Toward Adaptive Disk Failure Prediction via Stream Mining

Download

ICDCS, 2020

Summary

This paper presents StreamDFP, a general stream mining framework for disk failure predition with concept-driven adaption.

Problems to solve:

  1. Online labeling
  2. Concept-drift aware training. The system should detect and adapt to concept drift in training.
  3. General Prediction. Regression: likelihood the a new disk will fail. Classification: Whether a new disk will fail.

Details

  1. Regards disk failure prediction as a stream processing/mining problem, which is online
  2. Datasets: SMART datasets, including Backblaze dataset and Alibaba Cloud dataset.
  3. Complete design, from disk logs to prediction. Python + Java, around 2000LoC.
  1. Learning Algorithms. Commonlyused decision tree, ensemble learning algorithms are used.

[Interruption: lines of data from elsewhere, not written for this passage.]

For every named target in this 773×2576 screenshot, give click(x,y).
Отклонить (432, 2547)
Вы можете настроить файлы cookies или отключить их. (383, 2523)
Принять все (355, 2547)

  2. Studied the concept drifts p(y_t x_t) by measuring p(x_t) and p(y_t). Conclusion: the concept drift likely exists.
  3. Architecture:
    • Python: feature extraction, buffering, online labeling, first phase downsampling. Output of processed data will be stored into a local file system.
    • Java: Second phase downsampling, prediction model (incremental learning).

Strength

  1. Enabling concept-drift adaption increases classification accuracy for different learning algorithms.

  2. Online labeling improves the overall accuracy.

  3. Compatibility of Regression and Classification.

  4. Speed viable for pratical stream processing usage.

  5. Validation in Alibaba Cloud dataset, which is large

Weakness

  1. What’s the advantage of StreamDFP compared with its related work[43] ORF? And what about the performance comparison between the two works? Speed and accuracy? ORF method focused on aging issue in online learning method, but this paper’s work changes the perspective, it viewed the workflow as a data stream. What’s the difference?

  2. How about other datasets? Are those datasets available? (Needs to figure out)